Song of the Day 2/25: Procol Harum, “A Whiter Shade of Pale”
I don’t expect the death last week of Gary Brooker, frontman for Procol Harum, to put a stop to fans advocating for the band’s induction to the Rock Hall of Fame, but it does make it beside the point. Brooker, who founded the band from the remnants of his earlier group, the Paramounts, was its main composer and its one constant musician through the years.
Procol Harum was hard to categorize. In retrospect they’re often called proto-prog, because Brooker’s piano and Matthew Fisher’s Hammond organ drove their sound, but Brooker’s soulful voice and Robin Trower’s blues-infused guitar made them more rock-oriented than most prog bands. Yet their fame today rests almost entirely on this song, a sterling example of baroque pop thanks to its obvious debt to Bach, and one of the touchstones of the psychedelic era. It only reached No. 5 in the US but was a No. 1 smash in the UK, topping the chart for five weeks.
The band even made a promotional film for the song, a proto-music video of the sort the Beatles frequently produced.
“Whiter Shade of Pale” was among the first collaborations between Brooker and non-performing lyricist Keith Reid, Procol Harum’s other constant (the name, BTW, was the name of a purebred cat belonging to a friend of Reid’s). Though its gnomic lyrics have inspired thousands of interpretations, Reid maintains it’s a simple girl-leaves-boy story, something that was clearer over the course of the original four verses.

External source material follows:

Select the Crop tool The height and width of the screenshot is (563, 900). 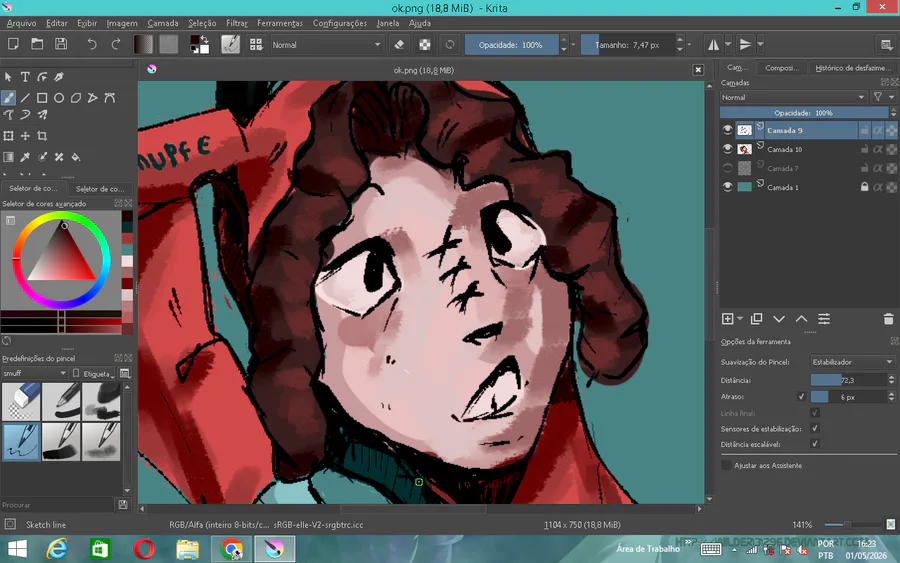[x=42, y=136]
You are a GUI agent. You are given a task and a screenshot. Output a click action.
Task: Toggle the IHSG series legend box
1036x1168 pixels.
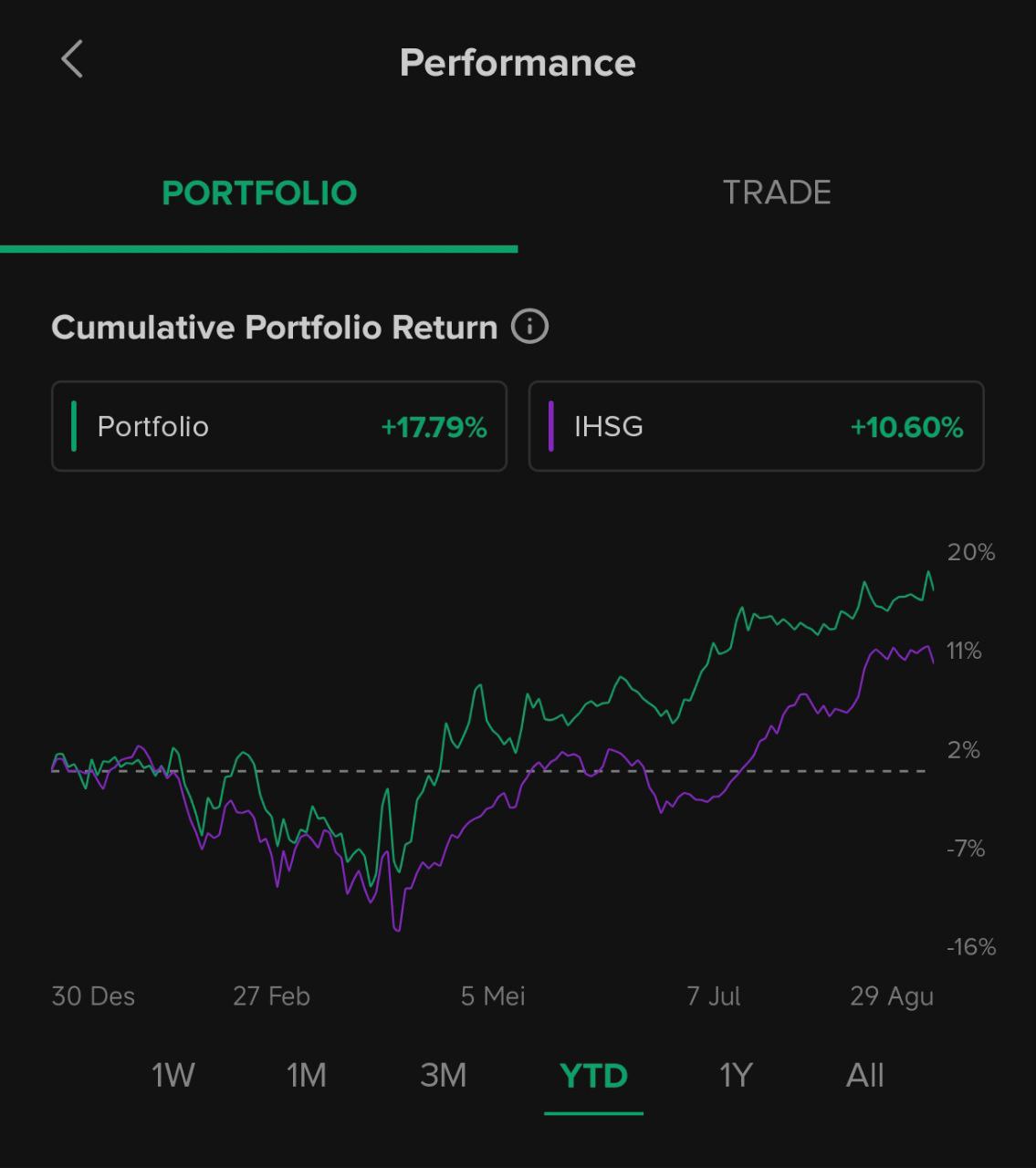(756, 426)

Brooker often performed the longer version live, usually with three verses. Reid has said the last verse is no great loss, but this version includes all four.

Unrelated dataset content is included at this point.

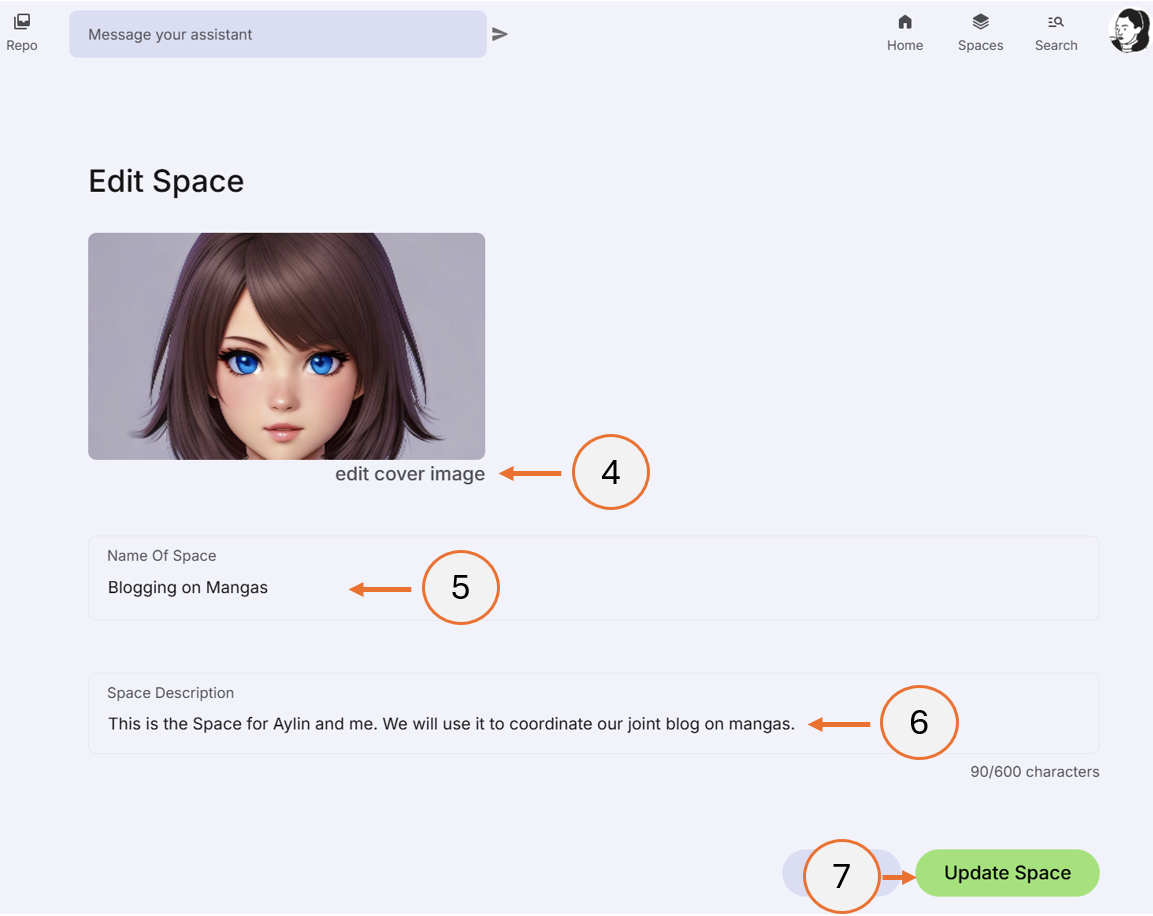
Task: Open the edit cover image option
Action: (410, 473)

For the sake of comparison, here’s Bach’s “Air on a G String.” It starts with the same descending chord pattern, but “Whiter Shade of Pale” is a simpler composition with a much different, more melancholy air.
And for the sake of a cheap laugh, here’s British comic David Mitchell singing the lyrics to the theme song of “The Muppet Show.”
How does a song go from being a well liked, popular rock/pop/R&B song to a towering work of genius and a touchstone for a generation?
Easy. Get on the ‘Big Chill’ soundtrack.
You have the causality reversed. Songs were on the Big Chill soundtrack because they were touchstones for a generation.
This is the best cover! From “The Commitments”.